Prononciation : glo-ri-o-l'
Nature : s. f.

Petite gloire qu'on tire de petites choses.
On nous apprend l'inutile et on nous laisse ignorer le plus important ; nous avons besoin de citoyens parvenus par une longue habitude à être justes, doux, humbles, patients, polis, discrets et généreux, qui sachent pardonner les injures, qui se connaissent en vraie gloire et qui la recherchent, qui méprisent les distinctions de vanité ou les glorioles, qui fassent plus de cas des grands talents et des grandes vertus que des grands biens de la fortune , ST-PIERRE , Discours préliminaire de ses annales politiques
S'applaudir d'être plus puissant que les autres, c'est une vanité, c'est une gloriole ; mais la vraie gloire, la grande gloire, c'est de faire le meilleur usage qu'il est possible de la supériorité de sa puissance , ST-PIERRE , Annales politiques.

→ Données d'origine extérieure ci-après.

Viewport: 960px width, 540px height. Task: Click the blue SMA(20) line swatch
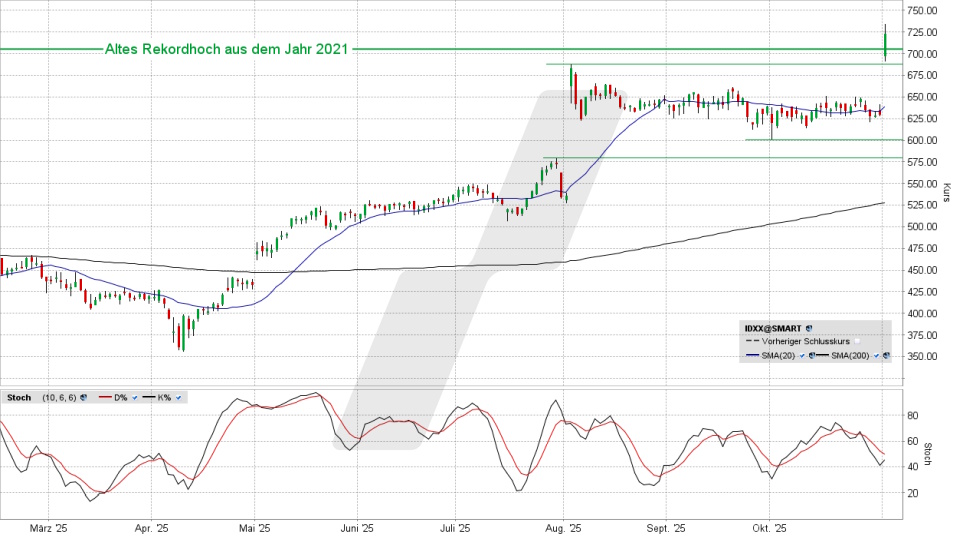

Les affaires furent retardées par ces prétentions et ces refus que les Romains nommaient gloriole, que tout le monde condamne quand on est sans caractère, et sur lesquels on insiste dès qu'on en a un , VOLT. , Ann. Emp. Ferdinand III, paix de Vestphalie.
La fumée de la gloriole m'ayant plus étourdi que flatté , J. J. ROUSS. , Confess. XI
L'abbé de St-Pierre est l'auteur d'une expression qui commence à prendre faveur ; c'est le mot de gloriole, si bien adapté à cette vanité puérile qui ne vit, si on peut parler de la sorte, que de la fumée la plus légère et la plus prompte à s'exhaler , D'ALEMB. , Éloge de l'abbé de St-Pierre
Ma petite gloriole d'auteur fut si satisfaite de se rencontrer auprès de la grande gloire de Lacédémone, que... , CHATEAUBR. , Itin. 1re part.
Lat. gloriola, diminutif de gloria, diminutif que, comme on a vu, l'abbé de St-Pierre a le premier introduit en français.